PROVIDED MATERIAL ▸
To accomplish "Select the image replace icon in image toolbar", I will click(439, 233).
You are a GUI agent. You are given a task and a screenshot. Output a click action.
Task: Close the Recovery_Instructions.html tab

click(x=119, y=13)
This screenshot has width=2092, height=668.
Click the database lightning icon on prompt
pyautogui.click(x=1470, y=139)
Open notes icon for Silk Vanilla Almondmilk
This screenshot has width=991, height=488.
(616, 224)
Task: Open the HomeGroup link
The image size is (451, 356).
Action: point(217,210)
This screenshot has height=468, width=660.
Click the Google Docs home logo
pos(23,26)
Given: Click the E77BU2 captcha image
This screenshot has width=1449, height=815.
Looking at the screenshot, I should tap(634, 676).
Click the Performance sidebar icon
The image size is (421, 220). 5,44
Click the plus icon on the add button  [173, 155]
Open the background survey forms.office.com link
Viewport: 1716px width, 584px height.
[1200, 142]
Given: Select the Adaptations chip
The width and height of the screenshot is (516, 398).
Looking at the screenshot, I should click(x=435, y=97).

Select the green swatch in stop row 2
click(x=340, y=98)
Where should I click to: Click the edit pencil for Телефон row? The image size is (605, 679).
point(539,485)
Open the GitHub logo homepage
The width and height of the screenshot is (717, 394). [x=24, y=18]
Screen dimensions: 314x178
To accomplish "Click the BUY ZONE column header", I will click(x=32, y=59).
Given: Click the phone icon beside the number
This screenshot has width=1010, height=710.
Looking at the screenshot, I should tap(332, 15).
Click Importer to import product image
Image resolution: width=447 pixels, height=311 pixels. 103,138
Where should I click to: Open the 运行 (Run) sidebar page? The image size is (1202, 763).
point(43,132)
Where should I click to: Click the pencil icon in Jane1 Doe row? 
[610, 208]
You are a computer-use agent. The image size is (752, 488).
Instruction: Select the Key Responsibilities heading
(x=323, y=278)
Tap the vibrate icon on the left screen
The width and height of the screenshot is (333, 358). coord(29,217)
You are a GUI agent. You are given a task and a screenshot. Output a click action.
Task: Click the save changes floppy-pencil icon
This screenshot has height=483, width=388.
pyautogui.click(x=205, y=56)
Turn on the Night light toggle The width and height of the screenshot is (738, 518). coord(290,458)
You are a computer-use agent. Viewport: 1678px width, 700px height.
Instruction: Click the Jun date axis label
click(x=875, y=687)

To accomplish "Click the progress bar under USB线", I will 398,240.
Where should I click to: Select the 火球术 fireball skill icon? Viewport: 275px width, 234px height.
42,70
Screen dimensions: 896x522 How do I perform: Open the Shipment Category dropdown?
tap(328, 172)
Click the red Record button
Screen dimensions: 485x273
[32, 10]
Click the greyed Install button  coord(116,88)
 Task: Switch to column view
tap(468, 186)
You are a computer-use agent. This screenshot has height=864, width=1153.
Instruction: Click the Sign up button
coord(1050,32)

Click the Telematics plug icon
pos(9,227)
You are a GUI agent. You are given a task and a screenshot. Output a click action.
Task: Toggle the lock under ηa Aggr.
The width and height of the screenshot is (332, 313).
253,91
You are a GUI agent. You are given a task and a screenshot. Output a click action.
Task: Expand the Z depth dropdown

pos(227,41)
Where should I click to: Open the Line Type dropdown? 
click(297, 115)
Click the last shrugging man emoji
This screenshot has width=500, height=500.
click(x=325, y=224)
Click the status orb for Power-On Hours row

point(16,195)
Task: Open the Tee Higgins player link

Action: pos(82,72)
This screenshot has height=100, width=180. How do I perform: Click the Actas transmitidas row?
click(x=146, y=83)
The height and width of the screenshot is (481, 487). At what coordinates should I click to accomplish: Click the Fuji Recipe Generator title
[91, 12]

WHAT YOU ARE ASKED TO DO ▸ A single number is the whole answer: the tally of lines in the entries that hold "under".

EXERCISE RESULT ▸ 2